Whalley, Peter

, an English divine and critic, the son of Richard Whalley, of an ancient Northamptonshire family, was born at Rugby, in the county of | Warwick, Sept. 2, 1722. He was admitted at Merchant-Taylor’s-school, London, Jan. 10, 1731, whence, in June 1740, he was elected scholar of St. John’s-college, Oxford, and, in 1743, was admitted Fellow. On quitting the university, he became vicar of St. Sepulchre’s, Northamptonshire. It was here that he probably laid the foundation of that topographical knowledge which, in 1755, induced a committee of gentlemen of that county to elect him as the proper person to prepare for the press Bridges’s and other Mss. for a History of Northamptonshire.

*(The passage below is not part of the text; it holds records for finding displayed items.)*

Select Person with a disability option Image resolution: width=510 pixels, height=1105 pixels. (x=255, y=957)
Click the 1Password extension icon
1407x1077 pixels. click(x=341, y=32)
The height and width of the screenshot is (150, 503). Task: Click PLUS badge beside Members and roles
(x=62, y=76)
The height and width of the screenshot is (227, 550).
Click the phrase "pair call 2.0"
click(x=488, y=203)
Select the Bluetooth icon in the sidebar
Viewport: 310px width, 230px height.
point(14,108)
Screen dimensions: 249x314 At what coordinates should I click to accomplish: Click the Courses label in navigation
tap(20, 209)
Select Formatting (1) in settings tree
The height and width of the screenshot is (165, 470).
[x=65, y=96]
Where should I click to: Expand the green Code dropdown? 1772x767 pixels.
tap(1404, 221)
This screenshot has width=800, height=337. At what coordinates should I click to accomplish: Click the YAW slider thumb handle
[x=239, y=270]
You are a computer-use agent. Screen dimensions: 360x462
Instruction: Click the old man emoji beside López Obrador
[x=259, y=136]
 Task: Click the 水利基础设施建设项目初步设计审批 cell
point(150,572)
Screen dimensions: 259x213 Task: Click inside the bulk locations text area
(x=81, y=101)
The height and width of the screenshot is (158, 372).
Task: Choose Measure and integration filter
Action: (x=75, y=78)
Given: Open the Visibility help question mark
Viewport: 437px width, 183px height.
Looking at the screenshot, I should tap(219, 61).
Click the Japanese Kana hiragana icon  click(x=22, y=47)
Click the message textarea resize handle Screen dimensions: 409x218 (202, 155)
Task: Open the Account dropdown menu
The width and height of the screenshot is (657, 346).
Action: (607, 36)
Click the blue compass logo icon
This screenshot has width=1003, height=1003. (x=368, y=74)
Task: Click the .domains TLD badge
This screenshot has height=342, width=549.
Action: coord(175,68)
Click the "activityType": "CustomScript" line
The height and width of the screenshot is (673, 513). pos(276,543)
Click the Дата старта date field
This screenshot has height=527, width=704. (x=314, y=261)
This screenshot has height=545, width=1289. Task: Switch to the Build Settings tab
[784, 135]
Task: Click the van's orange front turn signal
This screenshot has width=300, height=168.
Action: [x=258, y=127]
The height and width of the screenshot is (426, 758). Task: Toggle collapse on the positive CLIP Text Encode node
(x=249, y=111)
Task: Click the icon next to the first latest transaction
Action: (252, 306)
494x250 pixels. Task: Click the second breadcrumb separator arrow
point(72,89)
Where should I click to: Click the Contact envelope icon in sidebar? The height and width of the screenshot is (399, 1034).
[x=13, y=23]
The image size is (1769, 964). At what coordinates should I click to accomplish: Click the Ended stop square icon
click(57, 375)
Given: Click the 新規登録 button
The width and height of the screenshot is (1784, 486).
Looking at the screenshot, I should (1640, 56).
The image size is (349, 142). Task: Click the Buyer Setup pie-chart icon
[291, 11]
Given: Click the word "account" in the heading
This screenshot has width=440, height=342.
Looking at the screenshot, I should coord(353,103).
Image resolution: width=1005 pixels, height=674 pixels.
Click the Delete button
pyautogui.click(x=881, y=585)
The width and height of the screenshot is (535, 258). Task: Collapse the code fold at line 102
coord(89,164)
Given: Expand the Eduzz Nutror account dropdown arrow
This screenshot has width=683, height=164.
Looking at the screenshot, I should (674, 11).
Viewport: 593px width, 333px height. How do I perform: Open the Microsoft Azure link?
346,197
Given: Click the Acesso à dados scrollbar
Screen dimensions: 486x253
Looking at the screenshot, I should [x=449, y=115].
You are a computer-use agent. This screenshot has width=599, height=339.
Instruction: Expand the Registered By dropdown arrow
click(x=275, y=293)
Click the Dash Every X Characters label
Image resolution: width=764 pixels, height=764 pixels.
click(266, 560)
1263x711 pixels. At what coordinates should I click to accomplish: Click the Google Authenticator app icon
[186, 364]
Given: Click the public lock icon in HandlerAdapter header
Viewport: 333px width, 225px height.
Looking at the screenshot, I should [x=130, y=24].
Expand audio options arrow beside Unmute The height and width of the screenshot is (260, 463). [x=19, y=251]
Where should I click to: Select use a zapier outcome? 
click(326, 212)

In 1766, he applied to the corporation of London to succeed Dr. Birch in the rectory of St. Margaret Pattens; and in his address to them said, “I have neither curacy nor lectureship, but a small country vicarage, whose clear annual income is under seventy pounds; and which, if I merit your indulgence, will be necessarily void.” He obtained this rectory, to which was afterwards added the vicarage -of Horley in Surrey, by the governors of Christ’shospital. In January 1768 he took the degree of bachelor of laws, and in October following was chosen master of the grammar-school of Christ’s- hospital, which he resigned in 1776 but afterwards accepted that of Saint Olave’s, Southwark, and acted as a justice of peace there. It was chiefly at Horley that he employed himself on the History of Northamptonshire; but an unfortunate derangement in his affairs, and the inattention of the gentlemen of the county, delayed the completion of the publication from 1779, when it was announced to appear, till 1791, in which year, June 12, he died at Ostend, in the sixty-ninth year of his age. Before he went abroad, he received subscriptions, at a guinea each, for a quarto History of the several Royal Hospitals of London. His previous publications were, 1. “An Essay on the method of writing History,London, 1746. 2. “An Inquiry into the learning of Shakspeare, with remarks on several passages of his plays,1748, 8vo. 3. “A Vindication of the Evidences and Authenticity of the Gospels, from the objections of the late lord Bolingbroke, in his letters on the study of history,1753, 8vo. 4. “An edition of the Works of Ben. Jonson, with notes,1756, 7 vols. 8vo. This was long esteemed the best, probably because the most commodious edition; but will now be superseded by that of Mr. Gifford. Mr. Whalley published also a few occasional sermons. 1

1

Gent. Mag. vol. LXI. Nichols’s Bowyer.